American Radio Archives is located within the Thousand Oaks Library in Thousand Oaks, California and contains one of the largest collections of radio broadcasting in the United States and in the world. The archives was established in 1984 by the Thousand Oaks Library Foundation. The collections include 23,000 radio and TV scripts, 10,000 photographs, 10,000 books on radio history, and 5,000 audio recordings. The archives also house manuscripts, sound recordings, scripts, books, photographs and other materials related to the history of radio and radio broadcasting.

The American Radio Archives are part of the Special Collections Department at Grant R. Brimhall Library. The purpose of the archives is to collect, preserve, and share materials related to the history of the radio in perpetuity. The Archives has collected materials since the 1990s. They now also house materials from the Pacific Pioneer Broadcasters, an organization of people working in radio or related fields. The addition of the Pacific Pioneer Broadcasters materials greatly expanded the collection in both size and scope.

Radio collections include TV material, as actors and writers often crossed into the other medium. The development of television is therefore a large part of radio’s history, and well represented at the Broadcasting Collection. The TV scripts of ARA belong to two groups: the general Broadcasting Collection and a number of smaller collections. The Broadcasting Collection consists of scripts purchased over the years from various sources. Smaller collections contain material compiled by institutions and individuals. The scripts span more than 40 years of American TV history, including live broadcasting in the 1940s through the 1980s. The ARA covers the spectrum of TV entertainment programming, from soap opera to comedy, westerns, dramas, crime series, and more.

== Thousand Oaks Library ==

The Thousand Oaks Library system was created in 1982. The American Radio Archives are part of the Thousand Oaks Library's special collections, which also include information on the early history of Conejo Valley, including manuscripts, oral histories, photographs, and maps.
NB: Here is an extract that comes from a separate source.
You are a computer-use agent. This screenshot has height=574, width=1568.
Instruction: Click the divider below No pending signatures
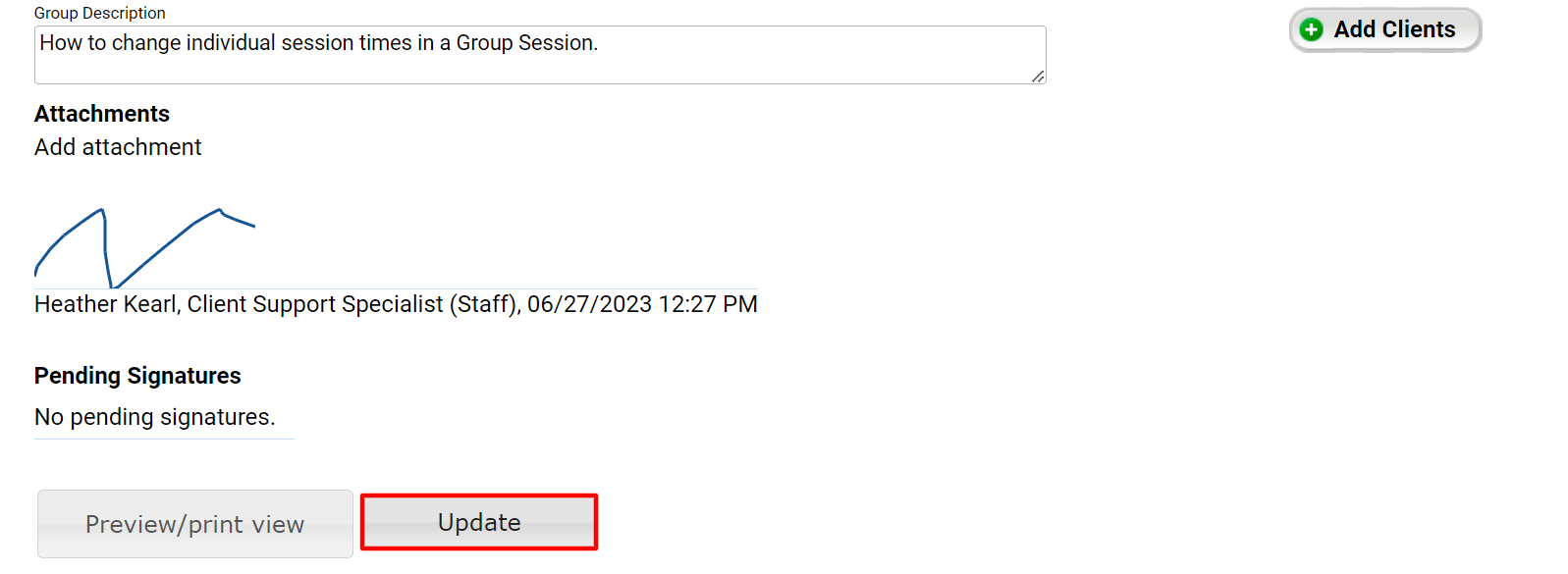tap(164, 439)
Not all finding aids are currently online, but the library is making a slow push to publicize finding aids and indexes of materials. American Radio Archives is located in the main branch location of the Thousand Oaks Library system.

==Collections==

American Radio Archives and Museum offers one of the largest collections of radio broadcasting in the United States and in the world. It has a collection of 23,000 radio and TV scripts, 10,000 photographs, 10,000 books on radio history, and 5,000 audio recordings. Notable collections include the Bob Crosby, Norman Corwin, Carlton E. Morse, Monty Masters, Rudy Vallée, and KNX AM collections. The Radio Series Scripts Collections contains scripts from 1930-1990, while the Radio Sound Records Collection contains recordings from 1932-1994.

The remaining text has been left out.